Library
Code, open data, and the occasional essay.
Retrieving and Generating Data using LLMs
Python code notebooks and slides to use API to access LLMs.
This open-source notebook collection and slides demonstrate two complementary LLM paradigms, retrieval and generation, for turning raw text into structured, research-ready data.
Retrieval notebooks show how to mine large document corpora to extract causal edges, stance labels, demographic attributes and other key fields (e.g., the pipeline powering www.causal.claims).
Generation notebooks start from minimal seed prompts and leverage the model's prior to build production networks, innovation profiles and context-aware keyword dictionaries (see aipnet.io and www.academicexpression.online).
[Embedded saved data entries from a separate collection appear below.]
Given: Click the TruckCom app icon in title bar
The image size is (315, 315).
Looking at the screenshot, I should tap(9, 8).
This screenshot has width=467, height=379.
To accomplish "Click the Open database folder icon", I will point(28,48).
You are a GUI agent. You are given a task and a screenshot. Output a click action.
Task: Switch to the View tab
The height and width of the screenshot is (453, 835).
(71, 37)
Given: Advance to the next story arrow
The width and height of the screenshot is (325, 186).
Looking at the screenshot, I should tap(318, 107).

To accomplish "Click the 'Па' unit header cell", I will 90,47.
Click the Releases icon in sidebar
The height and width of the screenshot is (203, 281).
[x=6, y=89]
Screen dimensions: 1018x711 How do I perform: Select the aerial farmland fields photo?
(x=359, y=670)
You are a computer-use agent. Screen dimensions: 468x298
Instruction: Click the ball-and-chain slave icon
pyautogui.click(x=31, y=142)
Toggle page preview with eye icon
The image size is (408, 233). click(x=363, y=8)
Across both strands you will find hands-on modules for prompt engineering, JSON-schema enforcement, cost-efficient batch calling, embedding-based code mapping (HS6 / JEL) and validation routines such as modal voting and cosine sanity checks.
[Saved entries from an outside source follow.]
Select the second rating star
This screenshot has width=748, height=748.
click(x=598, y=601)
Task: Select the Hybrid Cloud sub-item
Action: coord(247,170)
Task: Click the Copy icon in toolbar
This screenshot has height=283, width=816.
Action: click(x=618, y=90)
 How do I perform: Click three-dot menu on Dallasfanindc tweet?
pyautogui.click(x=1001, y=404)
By the end, users can scale or adapt each workflow — whether analysing messy policy PDFs or constructing supply-chain graphs — while keeping costs predictable and outputs auditable.
Mapping Bob Dylan's mind
I construct a Knowledge Graph from Dylan's lyrics (1962–2012).
I tracked the evolution of key themes over time — from protest/political to mythic/biblical and movement/travel. The trends align closely with pivotal moments in Dylan's career.
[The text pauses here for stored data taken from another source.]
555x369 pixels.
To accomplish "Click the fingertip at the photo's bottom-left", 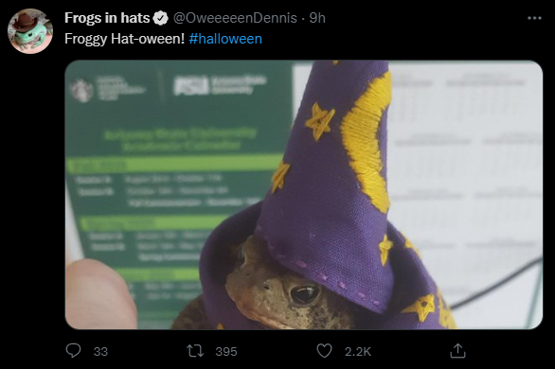I will tap(99, 294).
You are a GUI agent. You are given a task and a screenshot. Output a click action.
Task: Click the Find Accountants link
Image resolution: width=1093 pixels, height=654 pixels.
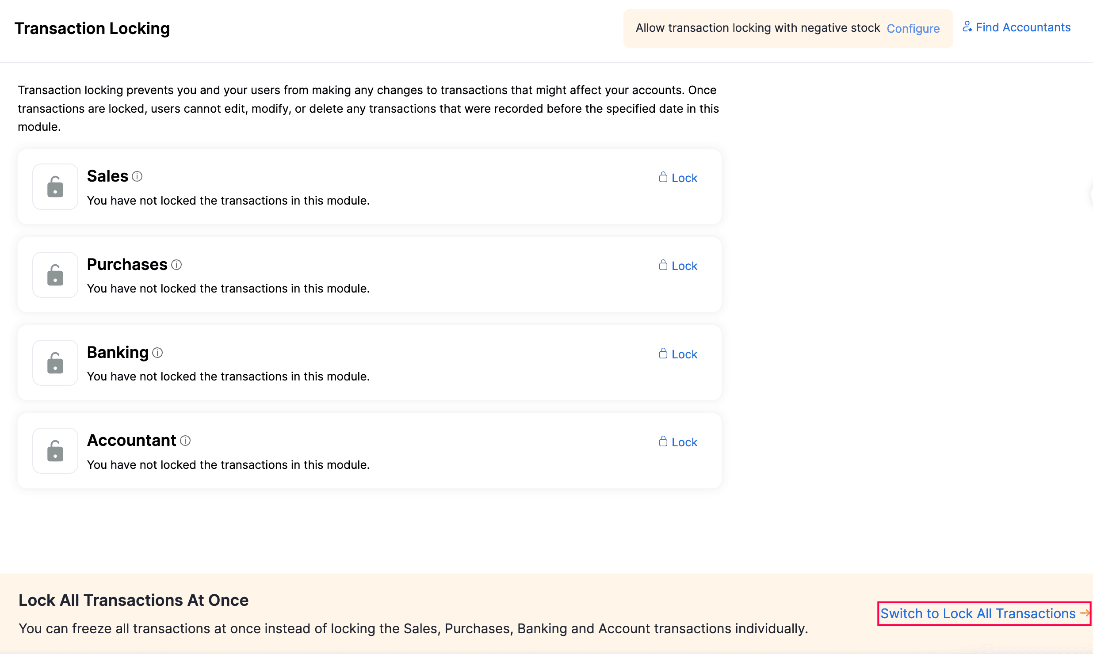click(1023, 27)
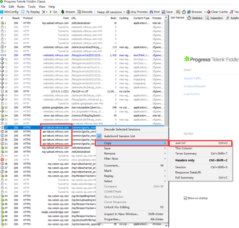Click the Clear Cache icon
Image resolution: width=239 pixels, height=228 pixels.
(x=209, y=12)
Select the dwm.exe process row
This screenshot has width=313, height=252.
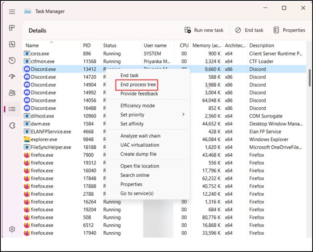(x=40, y=124)
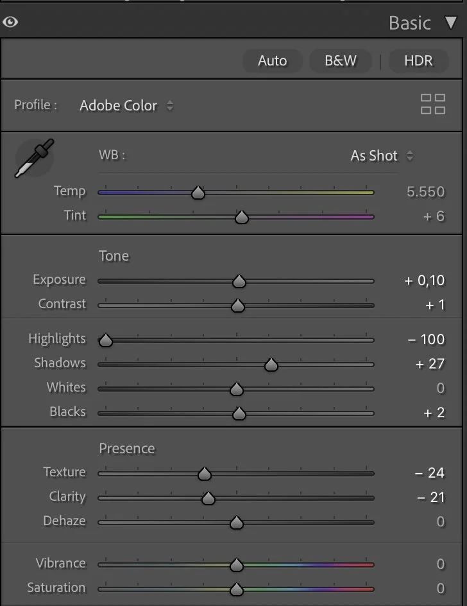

Next, I mapped transitions between different concept types (like person → abstract) and color-coded them by sentiment. This alluvial diagram uncovers the emotional dynamics woven into Dylan's lyrical connections.
Dylan's lyrics shift from literal expression to an increasingly metaphorical style over the decades. This trend highlights his growing reliance on symbolic, emotionally charged language in his 70s.
Finally, by measuring the variance in eigenvector centrality, I quantified "dishabituation" — the mix of mainstream vs. peripheral concepts. The mid-career peak reveals Dylan's most eclectic and disruptive phase. Note, this is relative to his dishabituation state in the 60s.
Data — public goods
Datasets released alongside the papers, free to use with attribution.
Causal Claims in Economics — claim graphs
Evidence-annotated knowledge graph of ~45,000 economics papers (1980–2023): standardized concepts as nodes, stated causal and non-causal relationships as edges.
AIPNET — product-level input–output data
AI-generated production network over 5,000 HS products: directed input–output edges plus measures of product importance, with full data download.
Academic Expression — academics on social media
Data on the political stance and expression of 100,000+ academics (2016–2022), linking social media content to academic records.